Back in 21 June, I asked people to nominate their five favourite fantasy or science fiction novels by women writers. And yes, I’m doing what everyone else does in these sorts of polls and conflating “favourite” and “best”. Well, it is a sort of popularity contest type poll…

Anyway, some twenty-nine people left comments. And I have now counted up the results…

Best/Favourite Novel
1 The Left Hand of Darkness, Ursula K Le Guin (7 votes)
2 The Dispossessed, Ursula K Le Guin (4 votes)
3= Ash: A Secret History, Mary Gentle; Howl’s Moving Castle, Diana Wynne Jones; The Handmaid’s Tale, Margaret Atwood; The Many-Coloured Land, Julian May; To Say Nothing of the Dog, Connie Willis; Woman on the Edge of Time, Marge Piercy (3 votes each)

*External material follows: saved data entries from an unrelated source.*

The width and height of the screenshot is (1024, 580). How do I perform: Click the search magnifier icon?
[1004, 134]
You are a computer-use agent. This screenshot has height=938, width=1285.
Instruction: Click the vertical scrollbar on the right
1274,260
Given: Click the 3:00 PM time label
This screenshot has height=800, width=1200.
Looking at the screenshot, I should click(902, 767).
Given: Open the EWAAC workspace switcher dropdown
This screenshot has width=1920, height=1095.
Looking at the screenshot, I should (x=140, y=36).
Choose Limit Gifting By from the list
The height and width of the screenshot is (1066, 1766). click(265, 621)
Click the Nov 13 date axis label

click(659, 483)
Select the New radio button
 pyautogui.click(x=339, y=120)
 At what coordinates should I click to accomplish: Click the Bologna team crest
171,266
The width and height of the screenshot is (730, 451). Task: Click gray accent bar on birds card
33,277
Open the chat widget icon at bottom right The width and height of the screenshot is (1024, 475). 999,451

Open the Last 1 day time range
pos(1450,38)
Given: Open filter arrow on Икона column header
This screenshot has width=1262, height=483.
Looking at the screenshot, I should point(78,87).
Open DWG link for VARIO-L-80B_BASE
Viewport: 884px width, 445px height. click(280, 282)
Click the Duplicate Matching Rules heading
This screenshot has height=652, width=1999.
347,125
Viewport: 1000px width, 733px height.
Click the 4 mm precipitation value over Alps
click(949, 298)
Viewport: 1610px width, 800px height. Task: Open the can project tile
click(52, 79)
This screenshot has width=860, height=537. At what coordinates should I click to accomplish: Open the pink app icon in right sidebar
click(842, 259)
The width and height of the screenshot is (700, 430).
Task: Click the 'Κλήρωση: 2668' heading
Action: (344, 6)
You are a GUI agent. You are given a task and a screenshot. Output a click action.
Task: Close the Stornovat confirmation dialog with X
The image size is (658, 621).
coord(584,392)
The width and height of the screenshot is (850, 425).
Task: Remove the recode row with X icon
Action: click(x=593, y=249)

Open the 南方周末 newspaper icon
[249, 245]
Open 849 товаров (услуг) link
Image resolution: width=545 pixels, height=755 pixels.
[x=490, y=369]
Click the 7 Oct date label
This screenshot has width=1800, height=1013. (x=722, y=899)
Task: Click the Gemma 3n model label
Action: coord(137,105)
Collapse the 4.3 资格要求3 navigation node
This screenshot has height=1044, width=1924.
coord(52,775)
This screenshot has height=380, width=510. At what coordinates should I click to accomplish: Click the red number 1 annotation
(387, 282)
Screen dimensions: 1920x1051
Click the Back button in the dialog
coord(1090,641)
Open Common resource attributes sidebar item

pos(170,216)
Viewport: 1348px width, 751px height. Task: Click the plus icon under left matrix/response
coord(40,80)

A broad selection tying for third place there, though the first and second positions don’t really come as much of a surprise.

Best/Favourite Writer
1 Ursula K Le Guin (14 votes)
2 CJ Cherryh (7 votes)
3= Diana Wynne Jones, Gwyneth Jones, Joanna Russ, Margaret Atwood, Tricia Sullivan (4 votes each)

Le Guin’s success is not really a surprise. Most of her books are still in print, she consistently appears on best of the genre lists, and she has written highly-regarded sf and fantasy. Cherryh’s books seemed almost ubiquitous during the 1980s and much of the 1990s, but are less visible these days – which is a shame. In total, 58 authors were named.

Books by year

  1810s 2
  1920s 1
  1960s 8
  1970s 21
  1980s 33
  1990s 29
  2000s 21
  2010s 3

This probably says more about the age of those who voted than it does the success of women writers during those particular decades.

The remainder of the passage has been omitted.